EXERCISE DESCRIPTION: Retype the items below word for word, from the line containing "Identify the location of Open." through the line containing "What do you see at coordinates (1199, 37)".
====== EXTRACTED ENTRIES ======
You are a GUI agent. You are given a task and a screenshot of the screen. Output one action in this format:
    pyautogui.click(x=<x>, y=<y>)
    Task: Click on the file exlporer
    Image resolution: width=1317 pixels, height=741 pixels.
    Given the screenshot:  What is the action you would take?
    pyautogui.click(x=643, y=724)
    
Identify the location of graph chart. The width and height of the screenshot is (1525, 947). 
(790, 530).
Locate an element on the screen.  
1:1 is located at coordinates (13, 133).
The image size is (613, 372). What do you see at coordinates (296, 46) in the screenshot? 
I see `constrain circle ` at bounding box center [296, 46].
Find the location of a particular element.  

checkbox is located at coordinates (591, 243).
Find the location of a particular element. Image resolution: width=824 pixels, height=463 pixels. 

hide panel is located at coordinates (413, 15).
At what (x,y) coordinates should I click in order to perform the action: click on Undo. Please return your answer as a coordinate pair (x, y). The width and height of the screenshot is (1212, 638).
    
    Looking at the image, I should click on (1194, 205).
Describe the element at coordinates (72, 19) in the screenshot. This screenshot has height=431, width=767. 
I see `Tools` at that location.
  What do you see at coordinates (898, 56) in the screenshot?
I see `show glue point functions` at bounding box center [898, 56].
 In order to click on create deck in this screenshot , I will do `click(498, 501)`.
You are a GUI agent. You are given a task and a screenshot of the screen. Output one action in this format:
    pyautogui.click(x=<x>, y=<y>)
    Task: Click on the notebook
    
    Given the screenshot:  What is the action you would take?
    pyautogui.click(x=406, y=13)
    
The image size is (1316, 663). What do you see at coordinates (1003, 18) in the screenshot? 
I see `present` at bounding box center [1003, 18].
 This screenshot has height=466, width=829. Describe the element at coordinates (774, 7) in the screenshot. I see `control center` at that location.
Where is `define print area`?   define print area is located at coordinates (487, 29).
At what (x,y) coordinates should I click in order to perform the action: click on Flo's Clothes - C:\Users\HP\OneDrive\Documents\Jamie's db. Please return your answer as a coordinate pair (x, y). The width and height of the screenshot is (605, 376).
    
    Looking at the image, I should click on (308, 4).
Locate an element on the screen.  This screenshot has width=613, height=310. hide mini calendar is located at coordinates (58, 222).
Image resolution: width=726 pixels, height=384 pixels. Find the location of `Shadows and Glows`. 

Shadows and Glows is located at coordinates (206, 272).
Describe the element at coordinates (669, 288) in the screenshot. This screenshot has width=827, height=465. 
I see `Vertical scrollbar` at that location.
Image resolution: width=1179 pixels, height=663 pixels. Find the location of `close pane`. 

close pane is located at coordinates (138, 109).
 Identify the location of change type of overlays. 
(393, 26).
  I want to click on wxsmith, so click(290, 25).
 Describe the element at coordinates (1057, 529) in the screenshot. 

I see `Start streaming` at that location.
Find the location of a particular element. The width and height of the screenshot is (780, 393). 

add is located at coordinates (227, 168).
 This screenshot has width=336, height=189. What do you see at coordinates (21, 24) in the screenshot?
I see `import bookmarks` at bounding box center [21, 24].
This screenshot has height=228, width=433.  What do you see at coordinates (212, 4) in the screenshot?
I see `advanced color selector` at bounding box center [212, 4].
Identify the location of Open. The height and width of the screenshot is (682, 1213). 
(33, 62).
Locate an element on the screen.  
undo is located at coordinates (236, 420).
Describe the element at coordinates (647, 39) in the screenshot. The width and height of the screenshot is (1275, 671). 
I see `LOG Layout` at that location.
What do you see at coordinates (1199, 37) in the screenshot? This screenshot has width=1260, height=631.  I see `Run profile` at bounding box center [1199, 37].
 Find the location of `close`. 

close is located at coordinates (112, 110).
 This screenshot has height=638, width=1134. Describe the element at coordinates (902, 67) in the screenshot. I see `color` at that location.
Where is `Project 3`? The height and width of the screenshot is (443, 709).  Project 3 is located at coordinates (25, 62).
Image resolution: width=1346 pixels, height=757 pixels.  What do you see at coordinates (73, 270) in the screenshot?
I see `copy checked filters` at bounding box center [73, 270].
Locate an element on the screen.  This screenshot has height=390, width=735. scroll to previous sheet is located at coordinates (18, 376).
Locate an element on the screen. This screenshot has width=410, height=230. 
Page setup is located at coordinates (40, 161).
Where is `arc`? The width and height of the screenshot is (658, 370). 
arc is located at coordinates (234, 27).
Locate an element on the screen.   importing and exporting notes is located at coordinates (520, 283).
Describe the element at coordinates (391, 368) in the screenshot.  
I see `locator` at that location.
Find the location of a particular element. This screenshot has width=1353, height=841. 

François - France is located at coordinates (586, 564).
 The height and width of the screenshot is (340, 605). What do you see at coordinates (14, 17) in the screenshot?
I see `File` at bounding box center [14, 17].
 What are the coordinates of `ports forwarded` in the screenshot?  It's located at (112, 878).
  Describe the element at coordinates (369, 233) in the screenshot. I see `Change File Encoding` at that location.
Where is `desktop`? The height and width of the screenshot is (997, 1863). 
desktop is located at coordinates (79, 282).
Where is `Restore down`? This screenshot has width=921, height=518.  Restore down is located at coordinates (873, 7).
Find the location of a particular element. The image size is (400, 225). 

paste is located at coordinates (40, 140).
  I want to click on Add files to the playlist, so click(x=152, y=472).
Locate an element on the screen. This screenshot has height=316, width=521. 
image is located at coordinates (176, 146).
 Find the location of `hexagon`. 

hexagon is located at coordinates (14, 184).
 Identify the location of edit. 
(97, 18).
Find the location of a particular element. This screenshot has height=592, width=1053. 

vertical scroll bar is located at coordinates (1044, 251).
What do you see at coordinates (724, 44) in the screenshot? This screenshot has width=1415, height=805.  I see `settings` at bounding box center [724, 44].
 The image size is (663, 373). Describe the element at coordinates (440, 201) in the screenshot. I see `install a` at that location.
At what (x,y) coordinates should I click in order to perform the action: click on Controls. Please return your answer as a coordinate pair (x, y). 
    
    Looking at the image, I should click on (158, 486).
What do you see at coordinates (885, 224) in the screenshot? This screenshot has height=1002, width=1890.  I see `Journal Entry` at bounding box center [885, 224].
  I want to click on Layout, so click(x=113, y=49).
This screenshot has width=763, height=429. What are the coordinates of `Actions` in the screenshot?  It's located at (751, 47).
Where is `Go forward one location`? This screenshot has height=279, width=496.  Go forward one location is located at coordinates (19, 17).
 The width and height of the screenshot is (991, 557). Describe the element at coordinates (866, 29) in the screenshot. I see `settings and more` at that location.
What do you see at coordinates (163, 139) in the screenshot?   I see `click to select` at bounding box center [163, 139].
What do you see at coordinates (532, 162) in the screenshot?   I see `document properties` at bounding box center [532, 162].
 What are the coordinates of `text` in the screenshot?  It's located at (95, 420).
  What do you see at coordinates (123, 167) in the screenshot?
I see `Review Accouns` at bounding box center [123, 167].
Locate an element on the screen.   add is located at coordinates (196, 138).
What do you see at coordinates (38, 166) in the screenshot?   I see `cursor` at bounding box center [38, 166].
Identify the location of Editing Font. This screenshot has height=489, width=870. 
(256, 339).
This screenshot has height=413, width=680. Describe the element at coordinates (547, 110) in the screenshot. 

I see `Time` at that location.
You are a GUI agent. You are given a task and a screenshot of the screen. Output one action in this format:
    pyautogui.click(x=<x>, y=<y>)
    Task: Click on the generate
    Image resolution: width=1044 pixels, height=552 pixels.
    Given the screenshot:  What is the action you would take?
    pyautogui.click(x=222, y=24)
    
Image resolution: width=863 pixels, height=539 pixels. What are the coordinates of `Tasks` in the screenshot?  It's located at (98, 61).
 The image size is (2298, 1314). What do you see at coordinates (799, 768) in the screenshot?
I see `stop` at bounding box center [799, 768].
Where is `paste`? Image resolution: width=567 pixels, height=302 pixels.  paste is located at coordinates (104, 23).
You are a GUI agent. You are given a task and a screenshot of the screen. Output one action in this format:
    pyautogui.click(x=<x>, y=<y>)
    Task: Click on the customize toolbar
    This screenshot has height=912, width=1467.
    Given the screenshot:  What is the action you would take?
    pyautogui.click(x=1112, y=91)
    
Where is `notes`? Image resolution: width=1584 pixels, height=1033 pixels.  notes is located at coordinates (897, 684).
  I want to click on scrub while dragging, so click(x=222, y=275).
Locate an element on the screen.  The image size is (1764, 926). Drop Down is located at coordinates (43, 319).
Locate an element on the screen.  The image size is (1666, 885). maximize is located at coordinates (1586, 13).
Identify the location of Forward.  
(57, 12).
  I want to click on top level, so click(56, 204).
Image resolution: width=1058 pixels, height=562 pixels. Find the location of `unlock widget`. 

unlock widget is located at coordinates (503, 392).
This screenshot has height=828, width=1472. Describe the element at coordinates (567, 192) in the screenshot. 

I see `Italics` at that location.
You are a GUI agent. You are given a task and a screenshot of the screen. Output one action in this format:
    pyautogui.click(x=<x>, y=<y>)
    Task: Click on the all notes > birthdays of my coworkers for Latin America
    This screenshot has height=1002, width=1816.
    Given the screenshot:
======
CORRECT RESULT:
Identify the location of Open. The height and width of the screenshot is (682, 1213). 
(33, 62).
Locate an element on the screen.  
undo is located at coordinates (236, 420).
Describe the element at coordinates (647, 39) in the screenshot. The width and height of the screenshot is (1275, 671). 
I see `LOG Layout` at that location.
What do you see at coordinates (1199, 37) in the screenshot? This screenshot has width=1260, height=631.  I see `Run profile` at bounding box center [1199, 37].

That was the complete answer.